◆ Set of tasks:
1 > Using the article below about Scott Kalitta's crash, list every family member it says survives him.
2 > Translate this sentence from the article below about Scott Kalitta's crash into Spanish: "The balance of safety and producing exciting drag racing, which is inherently a dangerous activity, is a hard one to reach."

== Study text ==

On June 21, Scott Kalitta died in a fiery crash of his funny car at Old Bridge Township Raceway Park in New Jersey. In the wake of this loss and devastating event, the NHRA has been trying to figure out what caused this tragic event and make changes to help protect their drivers.Two weeks ago the racing body announced it would reduce the length of its Funny Car and Top Fuel classes from 1,320 feet down to 1,000 feet. This will reduce the top speeds while offering more track left over for drivers to slow down. This is a temporary measure but the NHRA promises more measures are being considered to increase driver safety and more changes are on the way.
Some of the ideas being considered are, altering parachute mounting techniques and materials as well as identifying a parachute material that could be more fire resistant, what might be done to reduce engine failures, and analyzing whether current speeds should be further limited or reduced to potentially improve safety.
The balance of safety and producing exciting drag racing, which is inherently a dangerous activity, is a hard one to reach.
In trying to achieve this balance, the NHRA has received some flak from fans and drivers because of a slow reaction to the dramatic increase in car speeds over the last few decades. Many drivers expressed dissatisfaction with the lack of updates to runoffs distance and time for cars running quicker and much higher speed quarter mile runs.
Local racers Bob and Brian Blitz have raced at the Englishtown track where Kalitta died and said the sport has outgrown the tracks. Bob Blitz says the NHRA has to and will "slow the cars down and elongate the tracks." He applauds the NHRA for "acting immediately" to investigate the crash and implement measures to ensure driver safety. He calls the entire drag racing community a family and reiterates the feelings of all those involved in the sport when it comes to safety measures "Nobody cares about the car as long as the drivers okay."
The 46-year-old Kalitta died shortly after the race at Old Bridge division of Raritan Bay Medical center. A resident of Palmetto Florida, he is survived by his father, wife Kathy and sons Corey, 14, and Colin, 8.

===
== Data for review ==

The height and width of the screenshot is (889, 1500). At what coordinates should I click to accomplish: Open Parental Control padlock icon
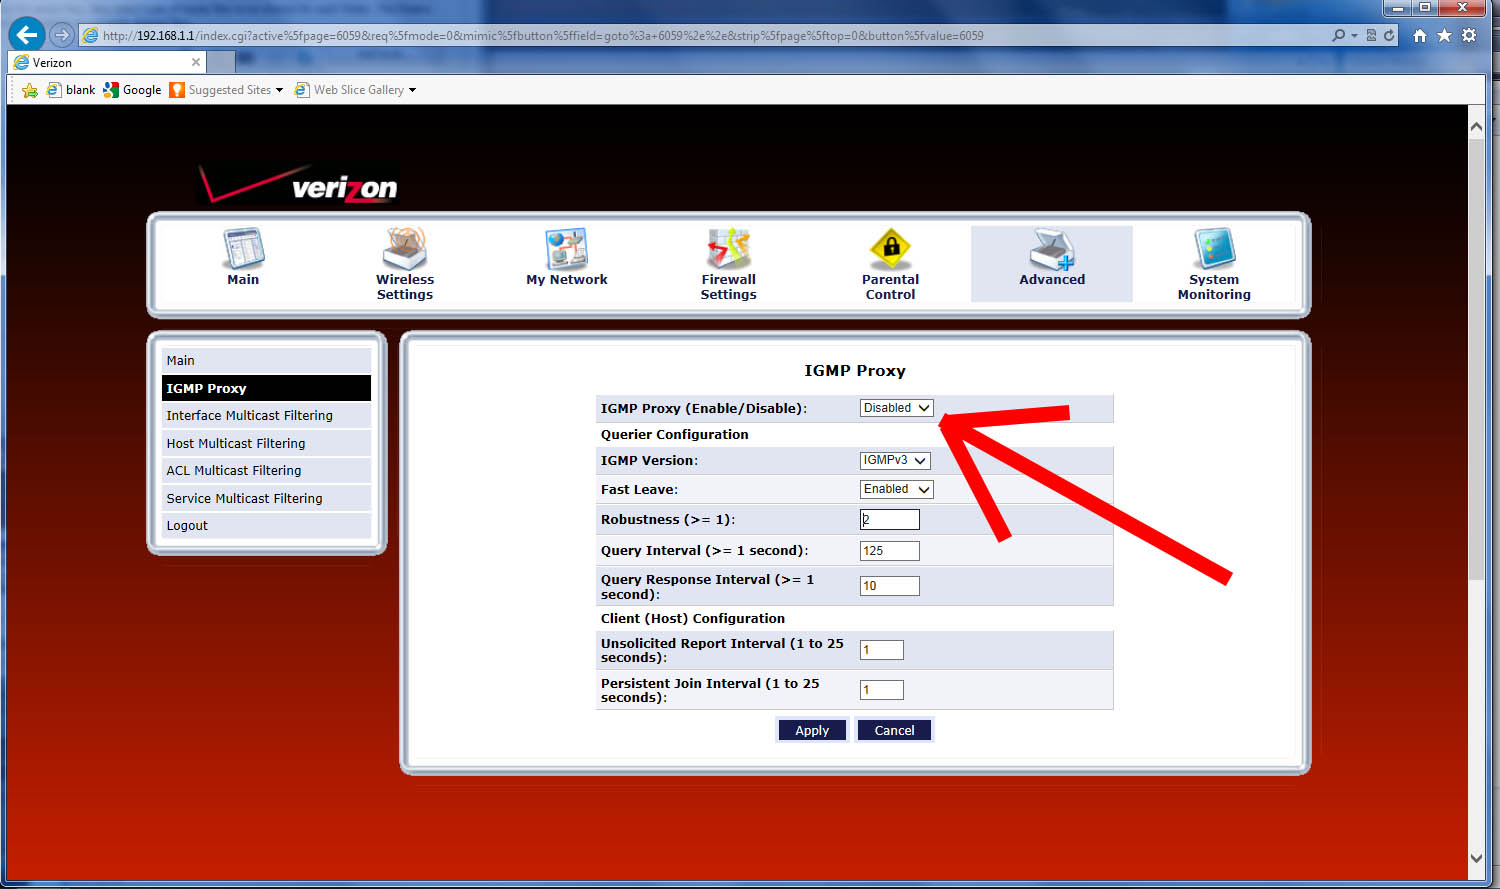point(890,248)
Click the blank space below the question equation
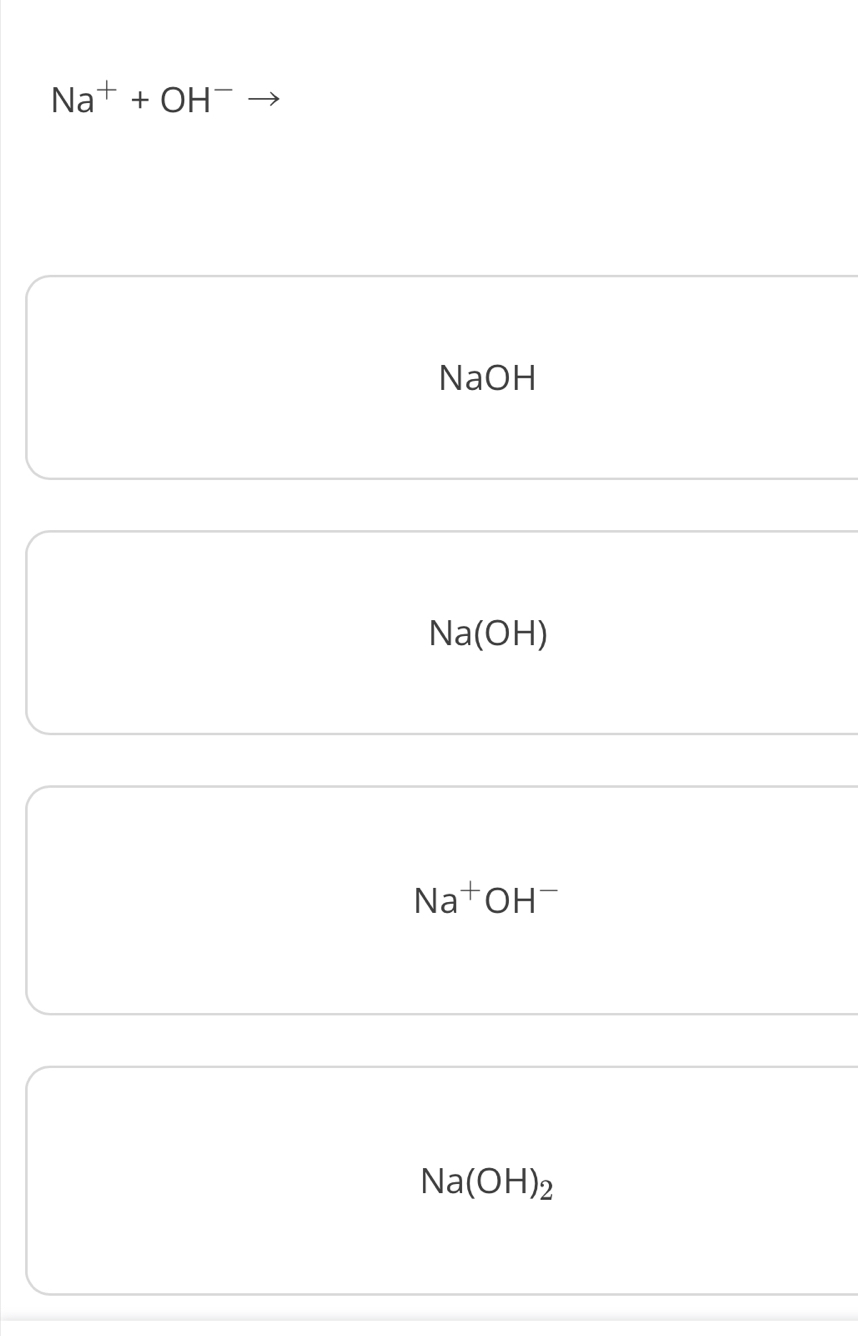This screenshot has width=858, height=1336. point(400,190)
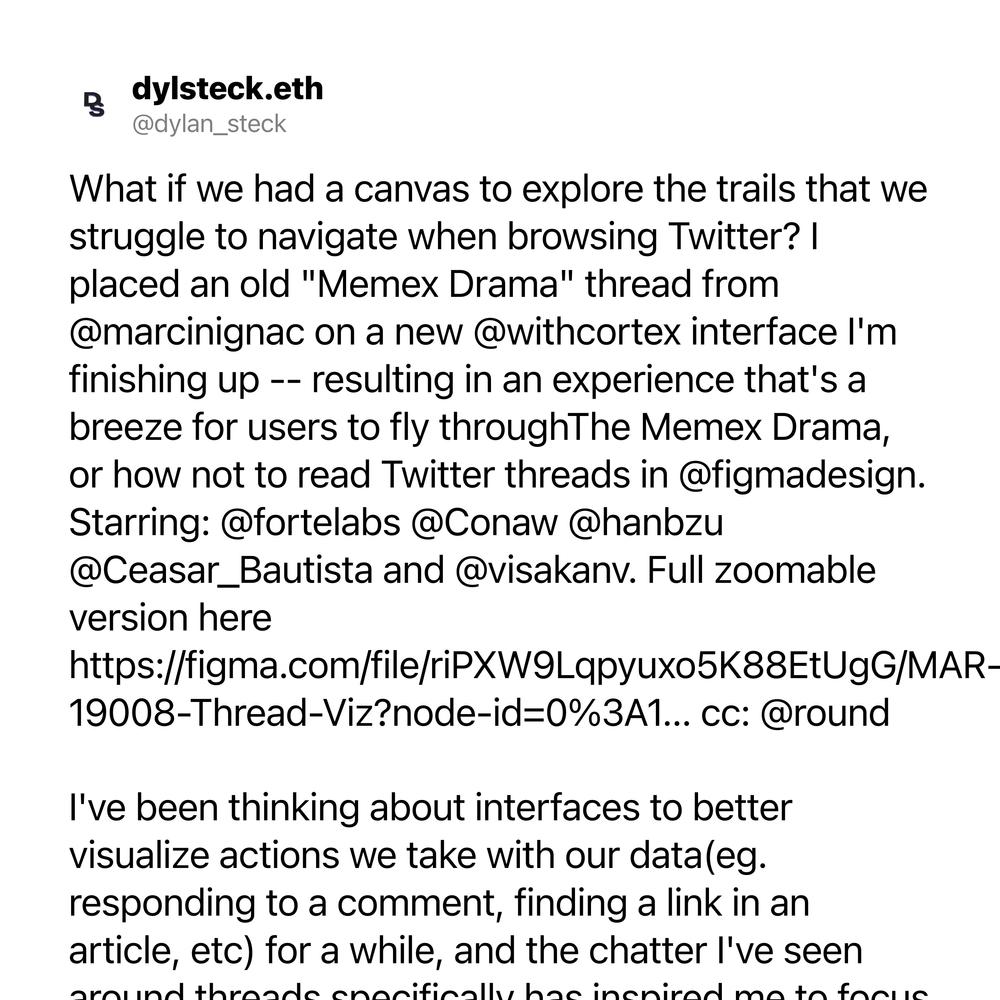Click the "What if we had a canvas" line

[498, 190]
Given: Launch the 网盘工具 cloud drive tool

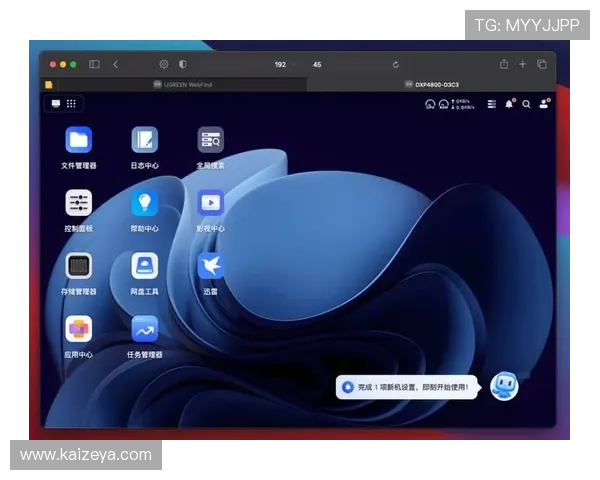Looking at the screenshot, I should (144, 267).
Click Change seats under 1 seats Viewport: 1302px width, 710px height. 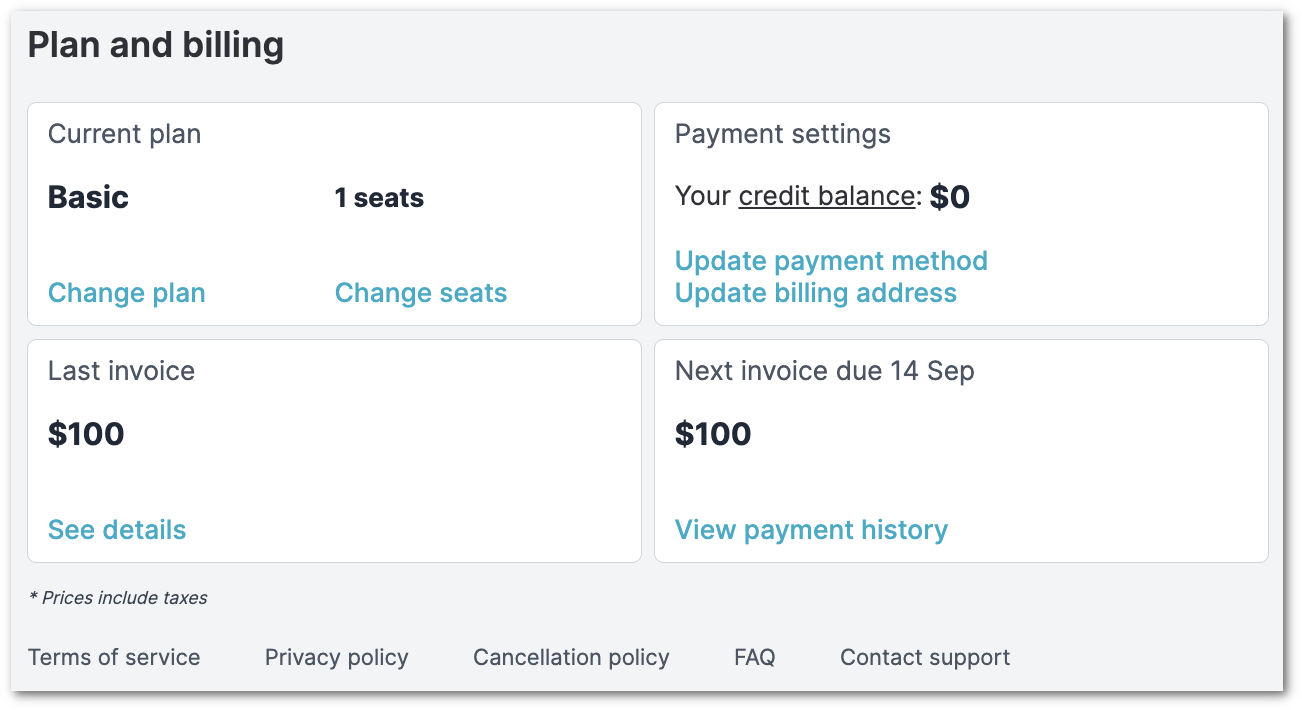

===

◆ Written answers:
1 >
- His father
- His wife, Kathy
- His son Corey, 14
- His son Colin, 8

2 > El equilibrio entre la seguridad y ofrecer carreras de aceleración emocionantes, que por naturaleza son una actividad peligrosa, es difícil de lograr.